▶ [Problem statement]: Return the run of lines below that opens with the line containing "Select the blue water drop Blur tool" and closes with the line containing "Print the document", keeping each one exact.

▶ [Dataset entries]:
--------------------

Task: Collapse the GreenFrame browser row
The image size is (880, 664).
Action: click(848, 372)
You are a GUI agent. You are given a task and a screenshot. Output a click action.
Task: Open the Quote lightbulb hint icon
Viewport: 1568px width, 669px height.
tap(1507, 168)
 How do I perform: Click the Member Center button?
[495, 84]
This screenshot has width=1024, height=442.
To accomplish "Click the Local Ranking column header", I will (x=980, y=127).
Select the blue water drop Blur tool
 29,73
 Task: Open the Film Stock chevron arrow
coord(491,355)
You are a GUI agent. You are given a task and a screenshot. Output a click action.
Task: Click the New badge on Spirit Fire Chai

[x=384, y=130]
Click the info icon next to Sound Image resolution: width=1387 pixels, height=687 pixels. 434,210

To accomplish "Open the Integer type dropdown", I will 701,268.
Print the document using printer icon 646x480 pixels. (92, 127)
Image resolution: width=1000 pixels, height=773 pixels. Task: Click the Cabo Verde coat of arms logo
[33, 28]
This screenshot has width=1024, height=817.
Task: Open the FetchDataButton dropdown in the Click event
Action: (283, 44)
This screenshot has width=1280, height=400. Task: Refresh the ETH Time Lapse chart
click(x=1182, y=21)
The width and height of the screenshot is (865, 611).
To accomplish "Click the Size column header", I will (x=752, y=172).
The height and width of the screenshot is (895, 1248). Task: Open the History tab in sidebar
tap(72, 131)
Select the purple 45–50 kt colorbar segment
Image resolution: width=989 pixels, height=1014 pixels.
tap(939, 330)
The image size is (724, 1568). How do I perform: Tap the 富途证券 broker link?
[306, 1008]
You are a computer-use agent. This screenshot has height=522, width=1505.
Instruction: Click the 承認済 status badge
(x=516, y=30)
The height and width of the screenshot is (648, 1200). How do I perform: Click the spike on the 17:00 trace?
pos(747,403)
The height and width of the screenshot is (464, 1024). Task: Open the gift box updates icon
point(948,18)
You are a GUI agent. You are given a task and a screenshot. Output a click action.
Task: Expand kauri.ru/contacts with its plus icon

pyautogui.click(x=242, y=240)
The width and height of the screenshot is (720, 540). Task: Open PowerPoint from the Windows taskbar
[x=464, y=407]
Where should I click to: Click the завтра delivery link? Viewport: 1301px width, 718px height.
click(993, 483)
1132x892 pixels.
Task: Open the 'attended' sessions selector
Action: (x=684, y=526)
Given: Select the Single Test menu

--------------------

▶ [Expected answer]:
Select the blue water drop Blur tool
 29,73
 Task: Open the Film Stock chevron arrow
coord(491,355)
You are a GUI agent. You are given a task and a screenshot. Output a click action.
Task: Click the New badge on Spirit Fire Chai

[x=384, y=130]
Click the info icon next to Sound Image resolution: width=1387 pixels, height=687 pixels. 434,210

To accomplish "Open the Integer type dropdown", I will 701,268.
Print the document using printer icon 646x480 pixels. (92, 127)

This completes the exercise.